→ Your instructions:
Write down each entry precisely as given.

[Saved entries]
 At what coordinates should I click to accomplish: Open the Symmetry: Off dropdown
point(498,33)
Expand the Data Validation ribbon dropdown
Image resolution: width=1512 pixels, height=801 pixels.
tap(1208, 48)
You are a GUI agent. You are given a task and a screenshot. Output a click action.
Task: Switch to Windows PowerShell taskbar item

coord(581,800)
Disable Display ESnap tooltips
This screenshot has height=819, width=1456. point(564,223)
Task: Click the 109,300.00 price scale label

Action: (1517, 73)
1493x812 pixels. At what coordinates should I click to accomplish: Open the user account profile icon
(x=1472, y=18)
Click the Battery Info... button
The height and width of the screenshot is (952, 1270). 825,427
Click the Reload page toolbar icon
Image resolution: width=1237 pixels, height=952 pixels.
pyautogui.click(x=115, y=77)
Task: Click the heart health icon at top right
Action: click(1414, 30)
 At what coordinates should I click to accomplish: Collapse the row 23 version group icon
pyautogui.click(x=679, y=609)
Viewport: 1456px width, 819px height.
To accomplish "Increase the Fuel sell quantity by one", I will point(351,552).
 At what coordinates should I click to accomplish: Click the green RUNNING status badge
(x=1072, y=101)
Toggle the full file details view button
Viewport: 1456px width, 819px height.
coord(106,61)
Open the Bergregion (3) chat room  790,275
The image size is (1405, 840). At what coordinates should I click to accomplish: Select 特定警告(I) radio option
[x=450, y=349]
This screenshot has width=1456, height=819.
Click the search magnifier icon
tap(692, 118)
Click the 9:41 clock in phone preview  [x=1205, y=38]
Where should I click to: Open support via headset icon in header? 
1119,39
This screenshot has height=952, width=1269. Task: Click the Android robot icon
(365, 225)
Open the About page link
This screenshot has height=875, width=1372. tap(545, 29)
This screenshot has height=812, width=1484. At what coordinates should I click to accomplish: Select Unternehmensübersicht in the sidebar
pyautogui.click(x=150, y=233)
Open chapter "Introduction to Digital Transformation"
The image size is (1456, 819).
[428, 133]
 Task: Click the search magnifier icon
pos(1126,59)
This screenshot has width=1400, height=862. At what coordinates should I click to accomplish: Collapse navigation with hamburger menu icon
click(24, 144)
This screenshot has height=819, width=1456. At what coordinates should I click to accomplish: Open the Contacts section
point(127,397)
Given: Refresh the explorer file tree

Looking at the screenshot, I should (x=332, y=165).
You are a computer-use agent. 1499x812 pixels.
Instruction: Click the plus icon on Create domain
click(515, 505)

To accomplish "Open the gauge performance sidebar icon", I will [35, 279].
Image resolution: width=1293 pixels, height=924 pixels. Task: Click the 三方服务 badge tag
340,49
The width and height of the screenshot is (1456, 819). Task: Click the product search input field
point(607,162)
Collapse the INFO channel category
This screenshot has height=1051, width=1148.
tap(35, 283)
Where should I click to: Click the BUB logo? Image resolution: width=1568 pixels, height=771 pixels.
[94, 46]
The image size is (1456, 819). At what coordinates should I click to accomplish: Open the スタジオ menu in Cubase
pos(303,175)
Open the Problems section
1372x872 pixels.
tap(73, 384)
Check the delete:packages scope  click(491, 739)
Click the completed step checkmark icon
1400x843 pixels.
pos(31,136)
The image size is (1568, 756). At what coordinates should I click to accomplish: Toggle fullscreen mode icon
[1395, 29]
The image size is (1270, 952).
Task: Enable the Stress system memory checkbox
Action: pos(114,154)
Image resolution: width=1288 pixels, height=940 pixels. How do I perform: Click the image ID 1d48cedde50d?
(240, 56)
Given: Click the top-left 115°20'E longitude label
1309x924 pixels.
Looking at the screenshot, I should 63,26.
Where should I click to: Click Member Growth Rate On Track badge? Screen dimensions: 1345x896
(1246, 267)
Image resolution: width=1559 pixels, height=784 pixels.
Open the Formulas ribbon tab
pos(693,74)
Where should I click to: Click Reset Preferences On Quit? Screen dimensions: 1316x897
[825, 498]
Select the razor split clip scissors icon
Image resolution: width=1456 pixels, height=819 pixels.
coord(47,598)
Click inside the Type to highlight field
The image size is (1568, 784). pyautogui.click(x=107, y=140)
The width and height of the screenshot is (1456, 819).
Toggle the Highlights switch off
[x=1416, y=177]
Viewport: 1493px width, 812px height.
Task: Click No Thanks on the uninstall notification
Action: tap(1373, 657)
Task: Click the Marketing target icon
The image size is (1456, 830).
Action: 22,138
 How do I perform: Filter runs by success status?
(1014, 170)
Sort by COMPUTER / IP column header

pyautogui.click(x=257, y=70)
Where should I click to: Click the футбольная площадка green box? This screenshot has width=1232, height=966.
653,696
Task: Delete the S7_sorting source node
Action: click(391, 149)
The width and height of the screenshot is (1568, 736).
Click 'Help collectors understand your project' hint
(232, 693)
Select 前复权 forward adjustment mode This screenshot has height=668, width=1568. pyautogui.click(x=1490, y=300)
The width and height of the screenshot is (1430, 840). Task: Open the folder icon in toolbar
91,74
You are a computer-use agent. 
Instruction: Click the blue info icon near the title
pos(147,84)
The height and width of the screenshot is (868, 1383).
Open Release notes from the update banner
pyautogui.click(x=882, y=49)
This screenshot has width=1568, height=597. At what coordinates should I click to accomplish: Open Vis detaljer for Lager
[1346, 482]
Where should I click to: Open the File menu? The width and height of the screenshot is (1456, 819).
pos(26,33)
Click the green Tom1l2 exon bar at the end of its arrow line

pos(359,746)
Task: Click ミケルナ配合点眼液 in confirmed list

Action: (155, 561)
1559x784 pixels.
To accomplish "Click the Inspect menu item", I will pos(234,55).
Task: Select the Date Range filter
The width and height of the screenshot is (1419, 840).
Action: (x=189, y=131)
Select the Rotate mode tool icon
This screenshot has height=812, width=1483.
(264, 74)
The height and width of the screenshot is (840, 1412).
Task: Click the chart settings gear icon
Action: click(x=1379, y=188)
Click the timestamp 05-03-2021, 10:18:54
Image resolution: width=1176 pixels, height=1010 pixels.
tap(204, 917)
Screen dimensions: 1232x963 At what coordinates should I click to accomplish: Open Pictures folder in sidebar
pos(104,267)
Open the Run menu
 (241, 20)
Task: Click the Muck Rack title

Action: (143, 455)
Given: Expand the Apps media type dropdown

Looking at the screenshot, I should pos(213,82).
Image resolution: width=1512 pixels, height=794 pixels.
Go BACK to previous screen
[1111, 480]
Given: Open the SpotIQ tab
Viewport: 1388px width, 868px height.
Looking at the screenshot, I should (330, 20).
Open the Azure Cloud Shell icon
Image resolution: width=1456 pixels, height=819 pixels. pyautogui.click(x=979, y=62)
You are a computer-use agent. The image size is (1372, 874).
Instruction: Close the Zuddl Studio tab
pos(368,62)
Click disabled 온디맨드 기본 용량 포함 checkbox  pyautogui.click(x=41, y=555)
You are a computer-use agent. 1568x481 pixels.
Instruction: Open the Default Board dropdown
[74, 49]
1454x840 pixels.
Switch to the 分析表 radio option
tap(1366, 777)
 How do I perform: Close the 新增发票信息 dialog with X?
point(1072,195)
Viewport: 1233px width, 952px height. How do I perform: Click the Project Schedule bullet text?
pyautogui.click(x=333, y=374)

→ Finished task:
 At what coordinates should I click to accomplish: Open the Symmetry: Off dropdown
point(498,33)
Expand the Data Validation ribbon dropdown
Image resolution: width=1512 pixels, height=801 pixels.
tap(1208, 48)
You are a GUI agent. You are given a task and a screenshot. Output a click action.
Task: Switch to Windows PowerShell taskbar item

coord(581,800)
Disable Display ESnap tooltips
This screenshot has height=819, width=1456. point(564,223)
Task: Click the 109,300.00 price scale label

Action: (1517, 73)
1493x812 pixels. At what coordinates should I click to accomplish: Open the user account profile icon
(x=1472, y=18)
Click the Battery Info... button
The height and width of the screenshot is (952, 1270). 825,427
Click the Reload page toolbar icon
Image resolution: width=1237 pixels, height=952 pixels.
pyautogui.click(x=115, y=77)
Task: Click the heart health icon at top right
Action: click(1414, 30)
 At what coordinates should I click to accomplish: Collapse the row 23 version group icon
pyautogui.click(x=679, y=609)
Viewport: 1456px width, 819px height.
To accomplish "Increase the Fuel sell quantity by one", I will point(351,552).
 At what coordinates should I click to accomplish: Click the green RUNNING status badge
(x=1072, y=101)
Toggle the full file details view button
Viewport: 1456px width, 819px height.
coord(106,61)
Open the Bergregion (3) chat room  790,275
The image size is (1405, 840). At what coordinates should I click to accomplish: Select 特定警告(I) radio option
[x=450, y=349]
This screenshot has width=1456, height=819.
Click the search magnifier icon
tap(692, 118)
Click the 9:41 clock in phone preview  [x=1205, y=38]
Where should I click to: Open support via headset icon in header? 
1119,39
This screenshot has height=952, width=1269. Task: Click the Android robot icon
(365, 225)
Open the About page link
This screenshot has height=875, width=1372. tap(545, 29)
This screenshot has height=812, width=1484. At what coordinates should I click to accomplish: Select Unternehmensübersicht in the sidebar
pyautogui.click(x=150, y=233)
Open chapter "Introduction to Digital Transformation"
The image size is (1456, 819).
[428, 133]
 Task: Click the search magnifier icon
pos(1126,59)
This screenshot has width=1400, height=862. At what coordinates should I click to accomplish: Collapse navigation with hamburger menu icon
click(24, 144)
This screenshot has height=819, width=1456. At what coordinates should I click to accomplish: Open the Contacts section
point(127,397)
Given: Refresh the explorer file tree

Looking at the screenshot, I should (x=332, y=165).
You are a computer-use agent. 1499x812 pixels.
Instruction: Click the plus icon on Create domain
click(515, 505)

To accomplish "Open the gauge performance sidebar icon", I will [35, 279].
Image resolution: width=1293 pixels, height=924 pixels. Task: Click the 三方服务 badge tag
340,49
The width and height of the screenshot is (1456, 819). Task: Click the product search input field
point(607,162)
Collapse the INFO channel category
This screenshot has height=1051, width=1148.
tap(35, 283)
Where should I click to: Click the BUB logo? Image resolution: width=1568 pixels, height=771 pixels.
[94, 46]
The image size is (1456, 819). At what coordinates should I click to accomplish: Open the スタジオ menu in Cubase
pos(303,175)
Open the Problems section
1372x872 pixels.
tap(73, 384)
Check the delete:packages scope  click(491, 739)
Click the completed step checkmark icon
1400x843 pixels.
pos(31,136)
The image size is (1568, 756). At what coordinates should I click to accomplish: Toggle fullscreen mode icon
[1395, 29]
The image size is (1270, 952).
Task: Enable the Stress system memory checkbox
Action: pos(114,154)
Image resolution: width=1288 pixels, height=940 pixels. How do I perform: Click the image ID 1d48cedde50d?
(240, 56)
Given: Click the top-left 115°20'E longitude label
1309x924 pixels.
Looking at the screenshot, I should 63,26.
Where should I click to: Click Member Growth Rate On Track badge? Screen dimensions: 1345x896
(1246, 267)
Image resolution: width=1559 pixels, height=784 pixels.
Open the Formulas ribbon tab
pos(693,74)
Where should I click to: Click Reset Preferences On Quit? Screen dimensions: 1316x897
[825, 498]
Select the razor split clip scissors icon
Image resolution: width=1456 pixels, height=819 pixels.
coord(47,598)
Click inside the Type to highlight field
The image size is (1568, 784). pyautogui.click(x=107, y=140)
The width and height of the screenshot is (1456, 819).
Toggle the Highlights switch off
[x=1416, y=177]
Viewport: 1493px width, 812px height.
Task: Click No Thanks on the uninstall notification
Action: tap(1373, 657)
Task: Click the Marketing target icon
The image size is (1456, 830).
Action: 22,138
 How do I perform: Filter runs by success status?
(1014, 170)
Sort by COMPUTER / IP column header

pyautogui.click(x=257, y=70)
Where should I click to: Click the футбольная площадка green box? This screenshot has width=1232, height=966.
653,696
Task: Delete the S7_sorting source node
Action: click(391, 149)
The width and height of the screenshot is (1568, 736).
Click 'Help collectors understand your project' hint
(232, 693)
Select 前复权 forward adjustment mode This screenshot has height=668, width=1568. pyautogui.click(x=1490, y=300)
The width and height of the screenshot is (1430, 840). Task: Open the folder icon in toolbar
91,74
You are a computer-use agent. 
Instruction: Click the blue info icon near the title
pos(147,84)
The height and width of the screenshot is (868, 1383).
Open Release notes from the update banner
pyautogui.click(x=882, y=49)
This screenshot has width=1568, height=597. At what coordinates should I click to accomplish: Open Vis detaljer for Lager
[1346, 482]
Where should I click to: Open the File menu? The width and height of the screenshot is (1456, 819).
pos(26,33)
Click the green Tom1l2 exon bar at the end of its arrow line

pos(359,746)
Task: Click ミケルナ配合点眼液 in confirmed list

Action: (155, 561)
1559x784 pixels.
To accomplish "Click the Inspect menu item", I will pos(234,55).
Task: Select the Date Range filter
The width and height of the screenshot is (1419, 840).
Action: (x=189, y=131)
Select the Rotate mode tool icon
This screenshot has height=812, width=1483.
(264, 74)
The height and width of the screenshot is (840, 1412).
Task: Click the chart settings gear icon
Action: click(x=1379, y=188)
Click the timestamp 05-03-2021, 10:18:54
Image resolution: width=1176 pixels, height=1010 pixels.
tap(204, 917)
Screen dimensions: 1232x963 At what coordinates should I click to accomplish: Open Pictures folder in sidebar
pos(104,267)
Open the Run menu
 (241, 20)
Task: Click the Muck Rack title

Action: (143, 455)
Given: Expand the Apps media type dropdown

Looking at the screenshot, I should pos(213,82).
Image resolution: width=1512 pixels, height=794 pixels.
Go BACK to previous screen
[1111, 480]
Given: Open the SpotIQ tab
Viewport: 1388px width, 868px height.
Looking at the screenshot, I should (330, 20).
Open the Azure Cloud Shell icon
Image resolution: width=1456 pixels, height=819 pixels. pyautogui.click(x=979, y=62)
You are a computer-use agent. The image size is (1372, 874).
Instruction: Close the Zuddl Studio tab
pos(368,62)
Click disabled 온디맨드 기본 용량 포함 checkbox  pyautogui.click(x=41, y=555)
You are a computer-use agent. 1568x481 pixels.
Instruction: Open the Default Board dropdown
[74, 49]
1454x840 pixels.
Switch to the 分析表 radio option
tap(1366, 777)
 How do I perform: Close the 新增发票信息 dialog with X?
point(1072,195)
Viewport: 1233px width, 952px height. How do I perform: Click the Project Schedule bullet text?
pyautogui.click(x=333, y=374)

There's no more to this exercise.